You may recall from my initial blog post that the backend infrastructure that previously supported the eduroam service (and continues to support the OWL service) utilised a dedicated NetEnforcer appliance. This appliance actually did more than simply throttling user connections. In addition, it also performed Deep Packet Inspection (DPI) and applied different policies to certain types of traffic, such as more aggressively throttling P2P traffic for instance.

We had just one of these appliances and this sat inline between the original internal Cisco 3560 switches and the primary Linux firewall host. The appliance utilised an incorporated switch and additional bypass unit. The former providing the required interfaces to connect to the infrastructure, and the latter providing fail-open connectivity in the event of failure.

So you may be asking why we didn’t incorporate the original NetEnforcer hardware into our design? Or why we didn’t acquire upgraded NetEnforcer hardware (or even something from another vendor) to serve our needs moving forward?

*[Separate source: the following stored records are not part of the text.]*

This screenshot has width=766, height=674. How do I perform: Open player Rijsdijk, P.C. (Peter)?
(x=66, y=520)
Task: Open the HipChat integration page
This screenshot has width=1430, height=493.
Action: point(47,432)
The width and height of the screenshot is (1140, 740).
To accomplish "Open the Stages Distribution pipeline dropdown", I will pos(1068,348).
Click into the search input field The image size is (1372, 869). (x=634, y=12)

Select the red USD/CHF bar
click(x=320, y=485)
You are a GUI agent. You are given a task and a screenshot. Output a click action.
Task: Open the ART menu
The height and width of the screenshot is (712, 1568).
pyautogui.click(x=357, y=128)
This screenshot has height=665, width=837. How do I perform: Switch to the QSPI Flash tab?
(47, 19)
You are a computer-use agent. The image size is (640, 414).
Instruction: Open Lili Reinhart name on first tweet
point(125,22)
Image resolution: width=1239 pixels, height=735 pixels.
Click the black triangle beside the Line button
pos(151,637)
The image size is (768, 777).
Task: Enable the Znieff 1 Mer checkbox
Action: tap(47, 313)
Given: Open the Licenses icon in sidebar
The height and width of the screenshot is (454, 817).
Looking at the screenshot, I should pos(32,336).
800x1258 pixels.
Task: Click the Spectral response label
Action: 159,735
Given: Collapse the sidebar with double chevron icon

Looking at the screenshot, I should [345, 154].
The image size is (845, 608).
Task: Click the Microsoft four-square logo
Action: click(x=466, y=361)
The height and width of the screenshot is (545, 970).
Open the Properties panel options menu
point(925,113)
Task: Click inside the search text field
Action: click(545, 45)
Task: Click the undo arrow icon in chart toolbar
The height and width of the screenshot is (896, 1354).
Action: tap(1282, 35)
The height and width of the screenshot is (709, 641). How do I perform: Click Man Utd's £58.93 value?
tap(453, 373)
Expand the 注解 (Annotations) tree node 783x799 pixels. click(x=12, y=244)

Well, the answer to the first question is that the current appliance has reached and gone beyond its end-of-life from the vendor (back in 2013). It has also proved to be prohibitively expensive to purchase and licence during its lifetime, not to mention it’s another ‘bump in the wire’ we would have to manage moving forward.

The answer to the second question is for all the reasons above – plus our default assumption at this point was that a newer 10-gigabit capable appliance from any vendor would only be more expensive, especially if we were to continue to want DPI capabilites. This certainly would not have fitted into our fairly modest budget. Plus with further consideration, we would likely have had to buy two appliances to ensure a truly resilient and reliable service.

In summary, we were searching for an easier way to achieve what we wanted.

So what are we limiting exactly?

At this point, we decided to take a step back and evaluate exactly what bandwidth management we wanted our potential solution to provide. We decided on a goal, which at a high-level, seemed fairly straightforward. That goal was to limit each client device to 8Mbps in both directions. We quickly ruled out the possibility to perform any cleverness with DPI – this would have involved the purchase of additional hardware after all.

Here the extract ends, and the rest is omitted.